Why This Problem Is Hard

Read amplification

Users open the app 10–30 times a day; they post once. That's a 100:1 to 300:1 read-to-write ratio. Optimizing the write path for cheapness while making the read path fast is the central architectural lever. Fanout-on-write trades expensive writes for cheap reads.

Skewed graph

Follower counts follow a power law. A normal user has ~200 followers; a small celebrity has 500K; the largest accounts have 500M. A naive fanout-on-write where every post is copied to every follower's inbox is fine at 200 followers, catastrophic at 500M. The "celebrity problem" is the reason every real news-feed system is hybrid.

Ranking is the product

Modern feeds are not chronological. A post's score depends on dozens of features: recency, engagement, author affinity, content embeddings, dwell-time predictions. Ranking isn't a sidecar; it's the hot path.

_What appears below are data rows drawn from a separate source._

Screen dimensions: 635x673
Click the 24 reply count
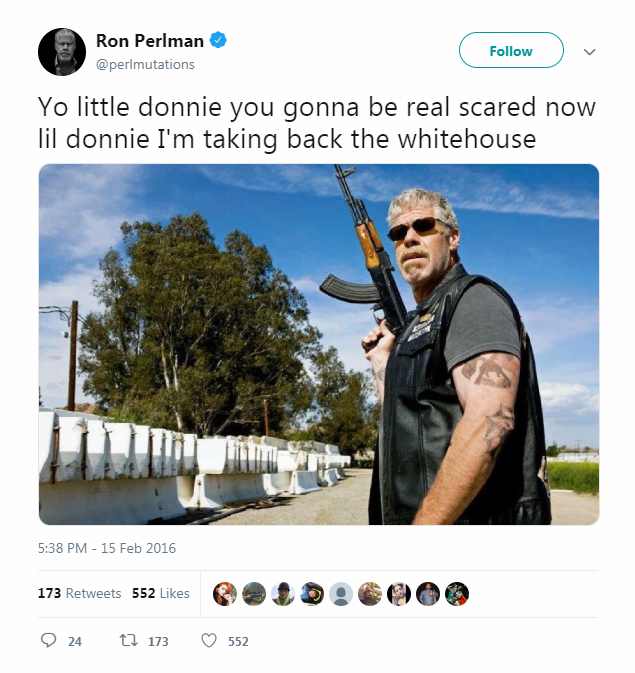(75, 641)
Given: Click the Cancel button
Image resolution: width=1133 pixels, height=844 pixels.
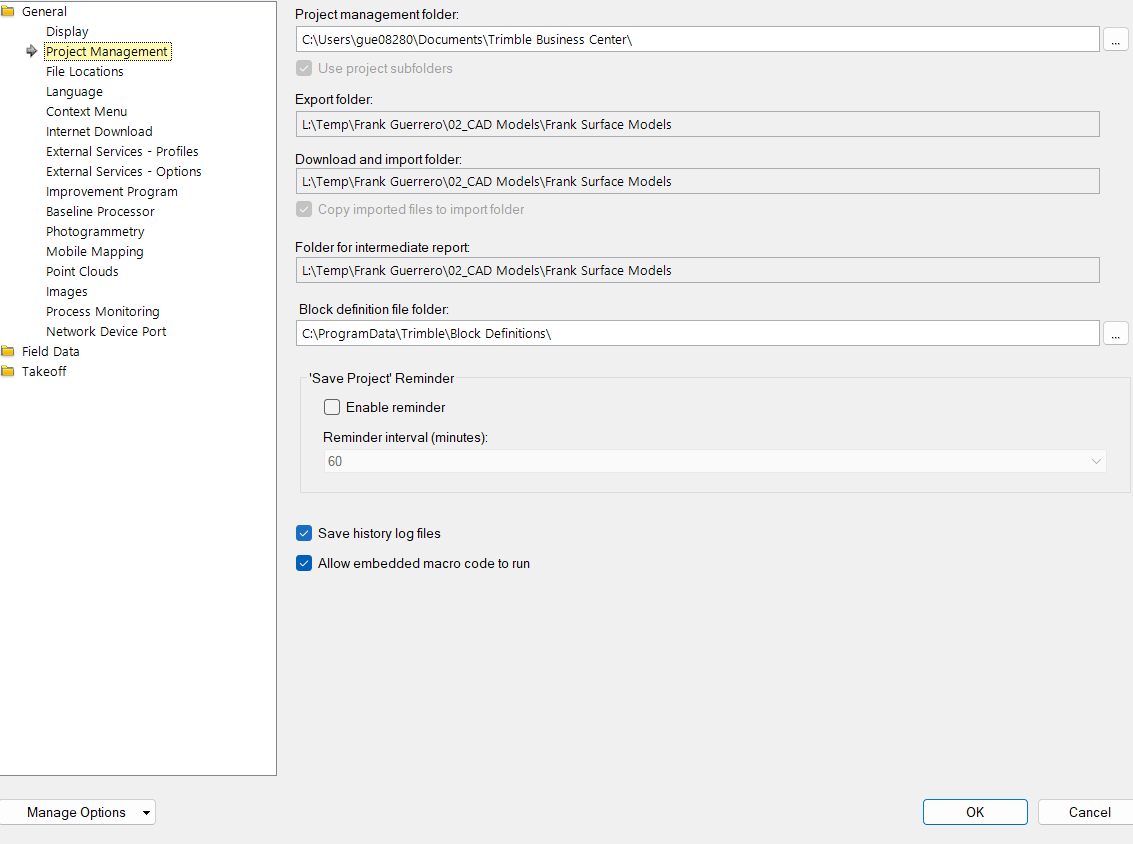Looking at the screenshot, I should pyautogui.click(x=1089, y=812).
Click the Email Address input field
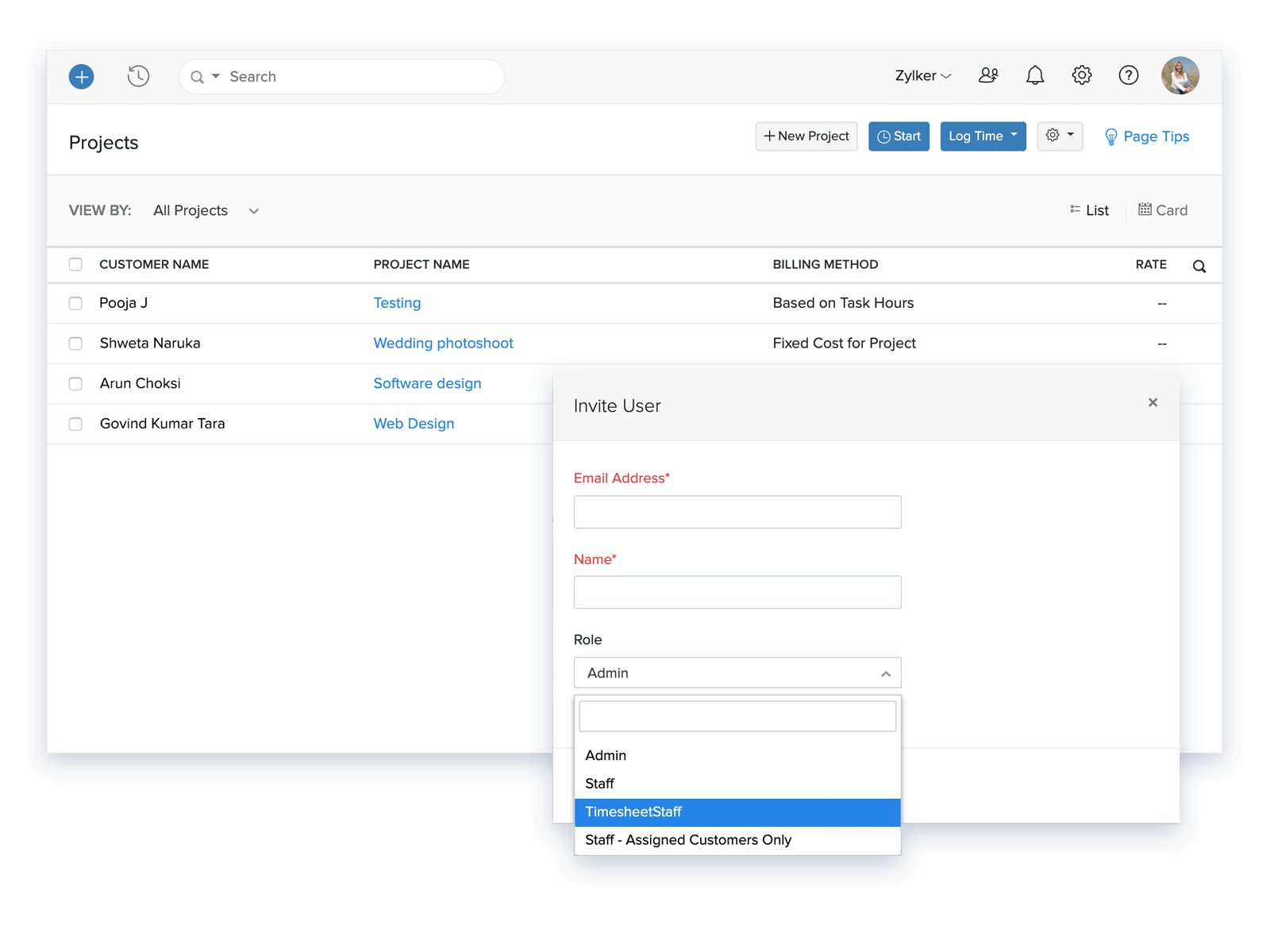The width and height of the screenshot is (1270, 952). click(x=737, y=512)
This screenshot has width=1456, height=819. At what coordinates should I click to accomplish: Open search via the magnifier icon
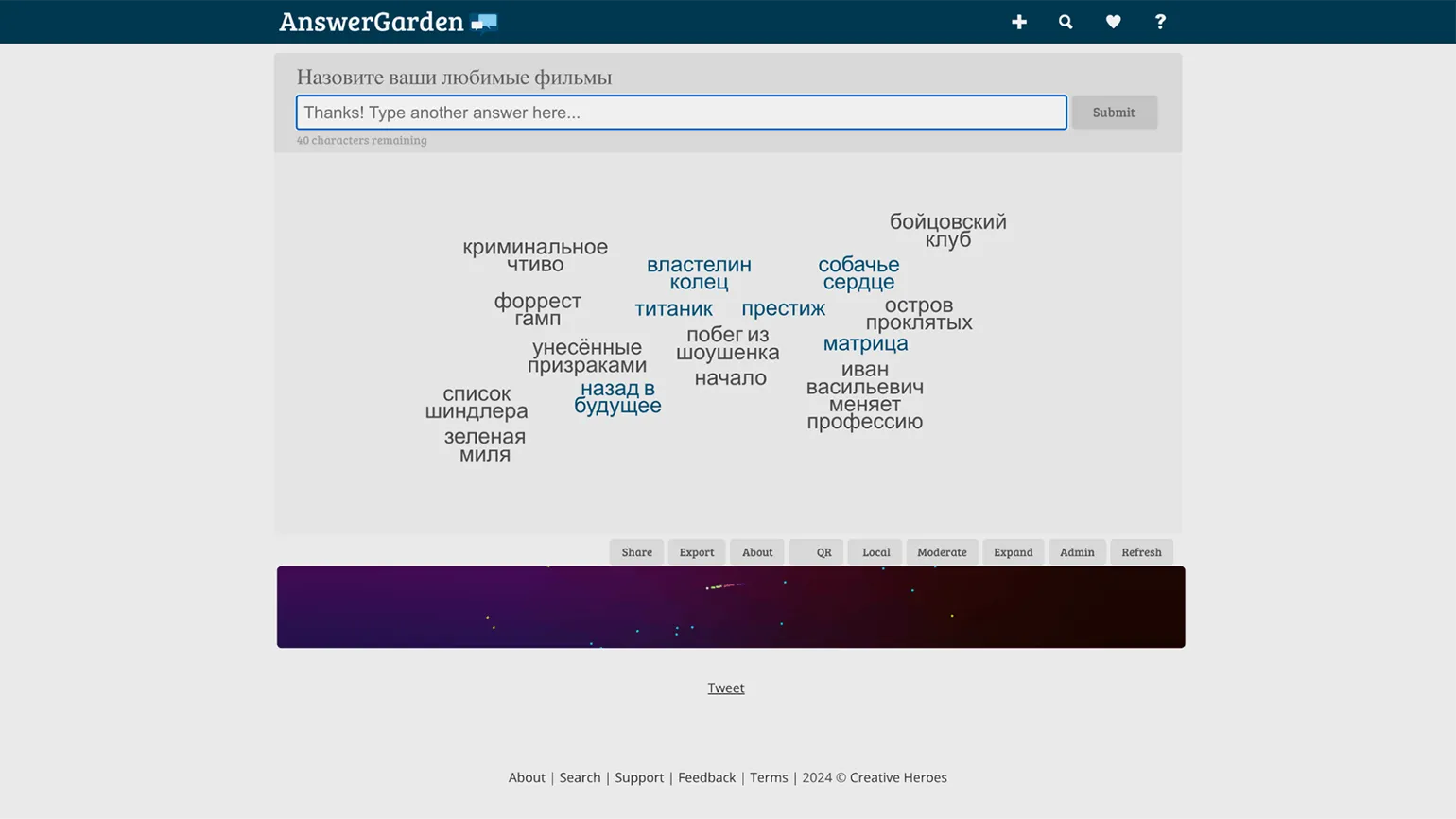coord(1066,22)
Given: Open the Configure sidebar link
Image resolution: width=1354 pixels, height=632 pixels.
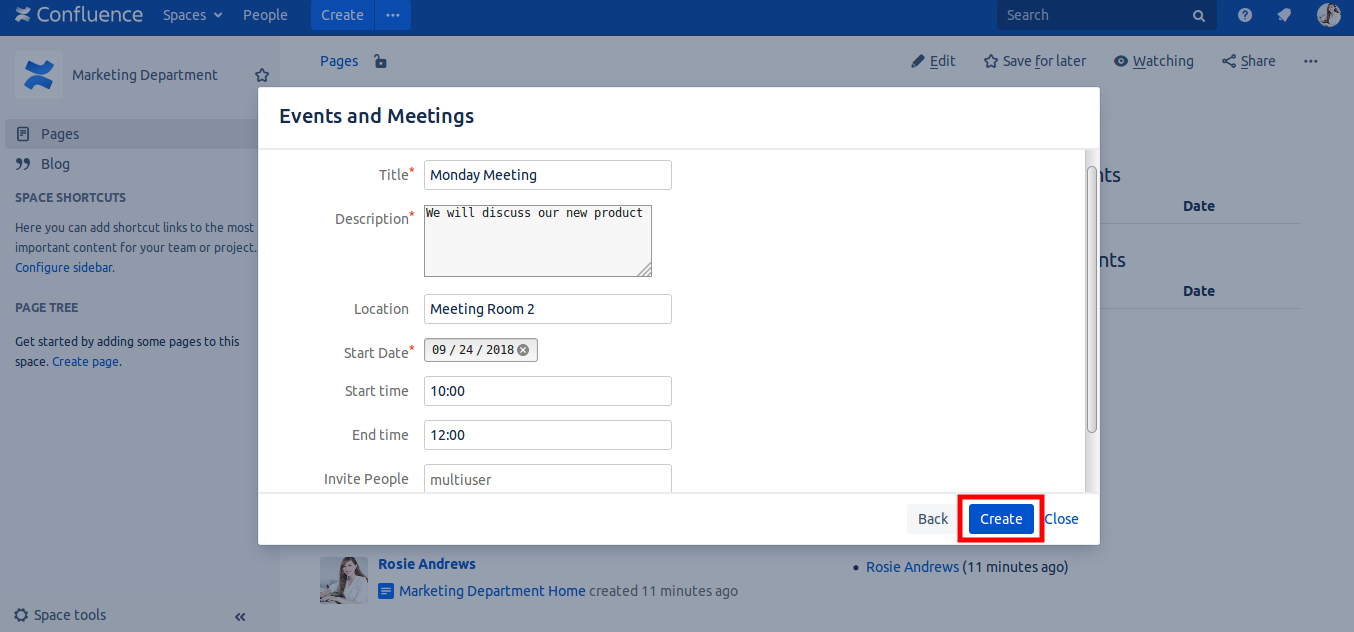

The architecture has to deliver a candidate set to the ranker in tens of milliseconds, or the user sees a blank screen.

High-Level Architecture

Key Numbers

DAU (Twitter ~ 2024)

~250M

Posts / day

~500M

Avg followers

~200

Top accounts

100M–500M followers

Read:Write ratio

~100:1

Feed open p95 target

200 ms

Ranker latency budget

50 ms

Storage growth (FB ~)

~4 PB / day

Capacity Estimation

The arithmetic that motivates every architectural choice:

# Inputs (Twitter-scale)
DAU                = 250,000,000
posts per user/day = 2          (avg, very skewed)
followers per user = 200        (avg, very skewed)
feed opens / day   = 10
posts per feed     = 100        (cached candidate set)

# Writes
posts/sec  = 250M * 2 / 86400  =  ~5,800 posts/sec average
peak       = 5,800 * 3         = ~17,000 peak QPS

# Pure fanout-on-write
fanout writes/day = 250M * 2 * 200       = 100B/day
fanout writes/sec = 100B / 86400         = 1.16M writes/sec average
peak                                     = ~3.5M writes/sec
storage (post_id 8B + score 8B)         = 16 bytes/entry
daily fanout bytes                      = 100B * 16 = 1.6 TB/day

# But 0.01% of users have 500M followers each
1000 celebrity posts/day * 500M followers = 500B writes/day
   ALONE -- 5x the rest of the system put together.

# Reads
feed_opens/sec = 250M * 10 / 86400 = ~29,000 opens/sec avg
peak                               = ~87,000 opens/sec
posts hydrated/sec at peak         = 87,000 * 100 = 8.7M posts/sec

# Storage
post body avg 280 chars + media URLs ~ 1 KB
total posts/day            = 500M
posts storage/day          = 500GB
posts storage/year         = ~180 TB (just text + metadata)
plus media (S3, separate)  = ~4 PB/day at FB scale

The numbers force three decisions: (1) you cannot fanout celebrity posts; (2) the inbox cache must be in RAM (Redis), not on disk; (3) you must shed load on the read path with aggressive caching.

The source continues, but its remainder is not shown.